Text provided —
M68000 wasn't a minority architecture at the time Apple adopted it. It was a workstation workhorse. That's part of what justified the Lisa's $10,000 price in 1983. But a lot of it was margin and hence a year later 68000 Macs could be sold for less than a quarter that price but still offer incredible performance on a personal computer. By adopting a *nix based OS, Apple reduced most hardware compatibility issues to recompilation, performance of course being another matter.

As for the dark days of Apple in the PC market and the deaths of Commodore and Atari, my recollection is that it had more to do with the stock market crash of 1987 tightening access to capital and the S&L crisis that followed it creating a recession where downsizing was what corporations not empty-nesters did.

At the time they adopted it but soon after. The moment the 386 became affordable the 68k platform was in decline.
If the 65816 (or something very similar to it) was available in 1978, the computing world would probably be very different now. 1978 was the year that both the 8086 and 6809 were released, which were similar 8/16 bit chips. 1979 saw the release of the 68000, which was a much more powerful chip than 1983's 65c816.
68000 was more powerful for addressing large amounts of RAM that nobody could afford. In terms of actual workhorse performance there's a good argument to be made that a similarly clocked 65816 could outperform a 68000, unless your benchmark is heavy on 32-bit integer calculations. Instructions per cycle and interrupt responsiveness are higher for the 65xx (and 6809)

I'd prefer a 6809 with a wider address bus over a 68000. I wish Motorola had improved on the 6809 rather than having two competing architectures. The 6809 is a joy to code for.

Element and text location data:
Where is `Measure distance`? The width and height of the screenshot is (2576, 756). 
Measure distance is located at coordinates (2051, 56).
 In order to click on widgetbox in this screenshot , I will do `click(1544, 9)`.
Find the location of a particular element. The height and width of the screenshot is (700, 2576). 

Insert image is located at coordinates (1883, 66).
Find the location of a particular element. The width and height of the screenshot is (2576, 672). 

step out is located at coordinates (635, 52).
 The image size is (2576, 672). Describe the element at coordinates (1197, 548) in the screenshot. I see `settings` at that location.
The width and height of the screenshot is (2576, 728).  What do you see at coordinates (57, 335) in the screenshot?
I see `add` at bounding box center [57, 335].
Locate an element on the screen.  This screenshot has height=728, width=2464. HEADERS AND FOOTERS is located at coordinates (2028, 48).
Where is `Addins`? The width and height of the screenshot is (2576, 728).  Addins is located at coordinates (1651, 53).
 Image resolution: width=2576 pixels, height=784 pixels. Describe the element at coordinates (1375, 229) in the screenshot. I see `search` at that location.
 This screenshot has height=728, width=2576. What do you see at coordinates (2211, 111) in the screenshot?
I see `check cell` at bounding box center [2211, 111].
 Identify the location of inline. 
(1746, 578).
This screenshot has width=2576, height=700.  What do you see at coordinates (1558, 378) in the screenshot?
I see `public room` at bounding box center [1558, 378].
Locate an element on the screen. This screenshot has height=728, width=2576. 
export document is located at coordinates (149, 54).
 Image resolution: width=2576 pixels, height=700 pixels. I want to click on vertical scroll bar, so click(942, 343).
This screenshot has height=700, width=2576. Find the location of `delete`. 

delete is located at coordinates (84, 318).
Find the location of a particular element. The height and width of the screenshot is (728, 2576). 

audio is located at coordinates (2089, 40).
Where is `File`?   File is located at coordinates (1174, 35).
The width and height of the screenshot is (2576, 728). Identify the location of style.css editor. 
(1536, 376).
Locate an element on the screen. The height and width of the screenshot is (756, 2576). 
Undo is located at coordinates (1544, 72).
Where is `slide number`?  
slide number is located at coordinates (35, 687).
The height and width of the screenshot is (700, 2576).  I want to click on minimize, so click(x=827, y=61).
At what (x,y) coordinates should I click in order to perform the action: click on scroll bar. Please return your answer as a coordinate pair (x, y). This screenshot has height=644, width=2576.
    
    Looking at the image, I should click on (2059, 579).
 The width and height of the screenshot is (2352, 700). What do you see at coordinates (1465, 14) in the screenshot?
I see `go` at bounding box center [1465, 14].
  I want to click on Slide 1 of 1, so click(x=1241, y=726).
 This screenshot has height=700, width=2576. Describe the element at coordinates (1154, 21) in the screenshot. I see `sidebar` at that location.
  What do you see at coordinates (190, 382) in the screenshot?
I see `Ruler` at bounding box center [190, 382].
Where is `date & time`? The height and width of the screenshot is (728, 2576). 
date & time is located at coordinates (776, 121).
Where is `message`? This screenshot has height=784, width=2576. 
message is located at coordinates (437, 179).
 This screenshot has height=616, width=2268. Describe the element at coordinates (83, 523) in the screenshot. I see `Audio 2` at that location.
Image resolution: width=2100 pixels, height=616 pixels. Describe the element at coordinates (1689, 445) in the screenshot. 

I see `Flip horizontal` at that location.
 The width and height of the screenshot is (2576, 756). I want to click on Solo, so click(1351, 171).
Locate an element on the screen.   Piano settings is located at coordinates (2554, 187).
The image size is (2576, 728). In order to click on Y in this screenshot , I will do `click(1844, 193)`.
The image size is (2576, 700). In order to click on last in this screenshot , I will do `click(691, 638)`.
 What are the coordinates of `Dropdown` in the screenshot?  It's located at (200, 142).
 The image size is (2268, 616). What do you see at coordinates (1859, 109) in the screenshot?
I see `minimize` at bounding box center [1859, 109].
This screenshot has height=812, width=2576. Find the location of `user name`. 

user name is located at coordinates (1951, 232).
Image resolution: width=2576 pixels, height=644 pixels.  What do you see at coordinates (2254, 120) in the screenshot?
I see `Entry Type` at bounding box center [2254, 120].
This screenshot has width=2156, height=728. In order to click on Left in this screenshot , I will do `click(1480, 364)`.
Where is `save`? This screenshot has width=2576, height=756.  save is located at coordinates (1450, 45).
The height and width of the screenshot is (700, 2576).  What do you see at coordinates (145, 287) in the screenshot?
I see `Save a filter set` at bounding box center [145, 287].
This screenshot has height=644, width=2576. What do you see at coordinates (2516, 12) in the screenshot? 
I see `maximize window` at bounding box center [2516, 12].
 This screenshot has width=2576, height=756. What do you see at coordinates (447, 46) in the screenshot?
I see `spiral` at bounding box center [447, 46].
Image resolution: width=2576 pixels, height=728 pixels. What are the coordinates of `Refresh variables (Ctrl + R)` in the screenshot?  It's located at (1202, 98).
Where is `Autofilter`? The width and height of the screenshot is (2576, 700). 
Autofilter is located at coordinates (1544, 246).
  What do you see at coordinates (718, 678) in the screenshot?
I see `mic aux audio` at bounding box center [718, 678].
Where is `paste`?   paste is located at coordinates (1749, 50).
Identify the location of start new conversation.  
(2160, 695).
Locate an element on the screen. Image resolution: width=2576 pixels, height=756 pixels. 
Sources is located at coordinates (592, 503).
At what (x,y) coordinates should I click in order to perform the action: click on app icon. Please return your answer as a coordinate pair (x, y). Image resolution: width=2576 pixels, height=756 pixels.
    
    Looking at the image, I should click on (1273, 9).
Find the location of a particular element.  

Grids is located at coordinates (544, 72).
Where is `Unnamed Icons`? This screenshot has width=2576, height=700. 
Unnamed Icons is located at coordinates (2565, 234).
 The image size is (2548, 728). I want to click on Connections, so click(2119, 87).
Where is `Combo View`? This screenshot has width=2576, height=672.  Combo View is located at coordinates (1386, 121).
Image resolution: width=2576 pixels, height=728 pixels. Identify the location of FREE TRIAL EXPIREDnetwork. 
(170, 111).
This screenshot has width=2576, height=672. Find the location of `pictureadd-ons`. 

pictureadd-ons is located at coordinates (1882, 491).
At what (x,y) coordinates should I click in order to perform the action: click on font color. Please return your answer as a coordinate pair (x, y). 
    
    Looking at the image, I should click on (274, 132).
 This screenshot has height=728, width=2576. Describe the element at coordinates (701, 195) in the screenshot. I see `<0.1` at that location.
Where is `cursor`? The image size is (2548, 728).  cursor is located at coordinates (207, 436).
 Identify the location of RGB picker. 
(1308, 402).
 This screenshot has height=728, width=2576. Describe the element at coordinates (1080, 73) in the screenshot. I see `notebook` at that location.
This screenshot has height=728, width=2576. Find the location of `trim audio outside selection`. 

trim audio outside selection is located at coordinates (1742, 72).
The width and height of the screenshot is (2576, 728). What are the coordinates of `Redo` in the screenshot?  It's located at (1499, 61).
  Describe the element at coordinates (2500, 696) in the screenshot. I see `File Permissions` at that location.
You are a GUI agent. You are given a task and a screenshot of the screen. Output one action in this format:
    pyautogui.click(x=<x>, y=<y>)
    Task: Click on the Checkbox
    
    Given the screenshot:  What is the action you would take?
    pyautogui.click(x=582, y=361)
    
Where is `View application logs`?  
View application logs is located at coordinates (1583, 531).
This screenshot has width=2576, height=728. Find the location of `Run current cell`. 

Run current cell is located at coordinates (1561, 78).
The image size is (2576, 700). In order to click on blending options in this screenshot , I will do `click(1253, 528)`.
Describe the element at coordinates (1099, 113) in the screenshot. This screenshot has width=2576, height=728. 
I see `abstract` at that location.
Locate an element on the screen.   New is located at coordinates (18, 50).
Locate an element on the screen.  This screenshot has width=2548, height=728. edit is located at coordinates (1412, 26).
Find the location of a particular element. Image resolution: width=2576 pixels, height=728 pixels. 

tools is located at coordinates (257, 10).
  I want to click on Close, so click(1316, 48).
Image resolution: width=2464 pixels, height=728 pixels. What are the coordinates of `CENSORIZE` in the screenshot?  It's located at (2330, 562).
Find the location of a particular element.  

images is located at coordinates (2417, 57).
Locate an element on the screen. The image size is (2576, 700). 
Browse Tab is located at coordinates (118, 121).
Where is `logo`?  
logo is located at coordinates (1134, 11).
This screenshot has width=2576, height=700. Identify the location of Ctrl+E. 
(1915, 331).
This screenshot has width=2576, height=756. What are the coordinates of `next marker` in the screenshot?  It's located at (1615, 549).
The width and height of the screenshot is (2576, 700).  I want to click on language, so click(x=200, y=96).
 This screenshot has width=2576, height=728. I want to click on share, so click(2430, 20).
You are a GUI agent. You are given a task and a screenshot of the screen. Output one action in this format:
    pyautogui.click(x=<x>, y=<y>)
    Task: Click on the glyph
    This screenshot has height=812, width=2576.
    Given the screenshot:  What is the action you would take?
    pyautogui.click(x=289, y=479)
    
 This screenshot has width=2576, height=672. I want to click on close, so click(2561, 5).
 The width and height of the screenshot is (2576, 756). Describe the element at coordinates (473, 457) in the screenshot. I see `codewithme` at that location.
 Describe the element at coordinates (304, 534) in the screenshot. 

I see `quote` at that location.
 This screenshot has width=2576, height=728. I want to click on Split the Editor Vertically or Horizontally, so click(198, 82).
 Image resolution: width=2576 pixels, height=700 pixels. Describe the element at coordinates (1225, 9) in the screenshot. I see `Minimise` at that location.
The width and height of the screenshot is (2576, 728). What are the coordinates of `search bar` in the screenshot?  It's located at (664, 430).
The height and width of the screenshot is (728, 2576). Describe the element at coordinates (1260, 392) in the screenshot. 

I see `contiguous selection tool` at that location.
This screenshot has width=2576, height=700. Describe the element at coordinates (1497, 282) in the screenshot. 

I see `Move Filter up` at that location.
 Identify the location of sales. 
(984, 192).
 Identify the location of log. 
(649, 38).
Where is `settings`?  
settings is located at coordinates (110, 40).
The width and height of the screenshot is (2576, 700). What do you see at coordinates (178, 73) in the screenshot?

Exercise task A —
Answer these questions from the 68000 discussion:
(i) What price does it give for the Lisa in 1983?
(ii) Which two chips does it say were released in 1978?
(iii) What does the final paragraph say the 6809 is to code for?
Exercise task B —
Duplicate the part of the 68000 discussion starting at "If the 65816" and ending at "65xx (and 6809)".
These rows are material separate from the 68000 discussion.

Problem solution A —
(i) $10,000
(ii) The 8086 and the 6809
(iii) A joy

Problem solution B —
If the 65816 (or something very similar to it) was available in 1978, the computing world would probably be very different now. 1978 was the year that both the 8086 and 6809 were released, which were similar 8/16 bit chips. 1979 saw the release of the 68000, which was a much more powerful chip than 1983's 65c816.
68000 was more powerful for addressing large amounts of RAM that nobody could afford. In terms of actual workhorse performance there's a good argument to be made that a similarly clocked 65816 could outperform a 68000, unless your benchmark is heavy on 32-bit integer calculations. Instructions per cycle and interrupt responsiveness are higher for the 65xx (and 6809)